L’heureuse nouvelle ainsi envoyée à tous les échos atteignit Belle-Isle sur la route de Francfort à Prague. Le maréchal s’était attardé longtemps dans la ville impériale pour assister, dans les embarras de sa prise de possession, le nouvel empereur, qui, malade, goutteux, accablé de tristesse et manquant d’argent, ne pouvait se passer de ses conseils. Il n’était pas fâché non plus de laisser à la nouvelle armée française qui devait opérer en Bavière le temps d’arriver sur le territoire allemand, afin que, le maréchal de Broglie étant appelé à en prendre le commandement, la vie commune entre les deux collègues à Prague durât le moins longtemps possible.
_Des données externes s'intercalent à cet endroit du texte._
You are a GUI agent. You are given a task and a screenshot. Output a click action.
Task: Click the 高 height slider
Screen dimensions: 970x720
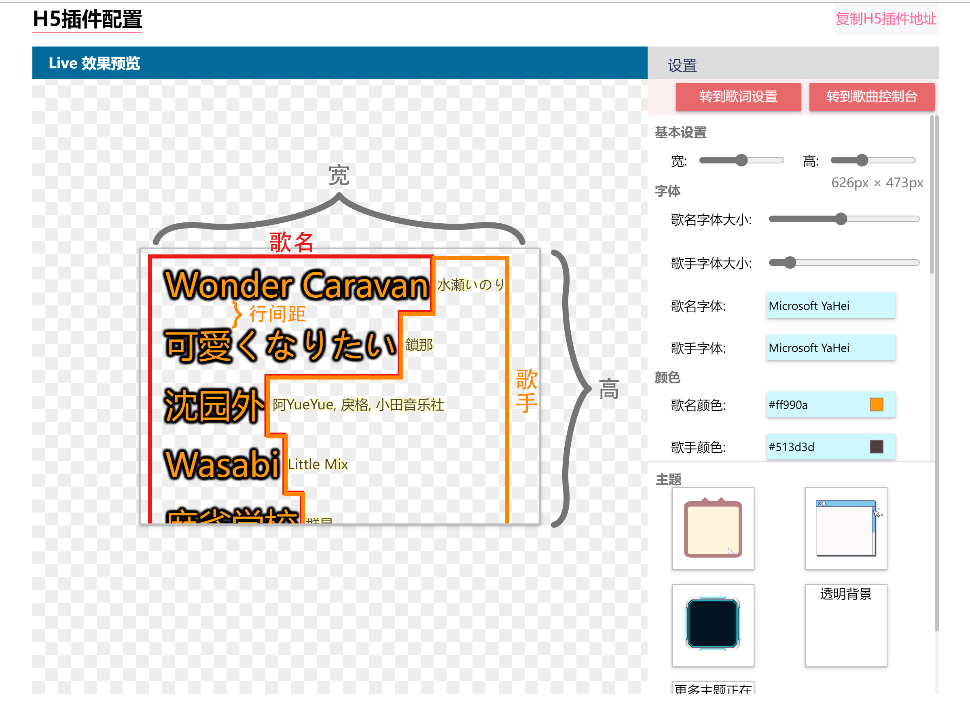(x=873, y=160)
Il arriva le 22 mai, et trouva le maréchal de Broglie dans un assez grand embarras. Le reproche indirect mêlé par Frédéric à la nouvelle de sa victoire avait blessé au vif le vieux soldat et, relevant aussitôt le gant, il s’était hâté de répondre au roi, sur le ton de fierté un peu rogue qui lui était habituel, qu’à sa connaissance, les Français avaient en général plus besoin de bride que d’éperon. « Le roi, écrivait-il en même temps au ministre de la guerre (le marquis de Breteuil), aurait pu me dire la même chose, ce me semble, dans des termes un peu plus obligeans ; mais, comme il n’entend peut-être pas le français, il faut croire que sa lettre est plus honnête dans sa langue qu’elle n’est dans la nôtre. » Il n’en était pas moins piqué d’honneur et sentait que c’était à lui à compléter l’avantage remporté par les Prussiens et laissé à moitié par Frédéric ; mais il était en même temps très justement inquiet de l’étrange facilité laissée au prince Charles pour effectuer sa retraite et pour opérer, au moment qui lui conviendrait, sa jonction

  1. Pol. Corr., t. II, p. 164, 166, 167, 173.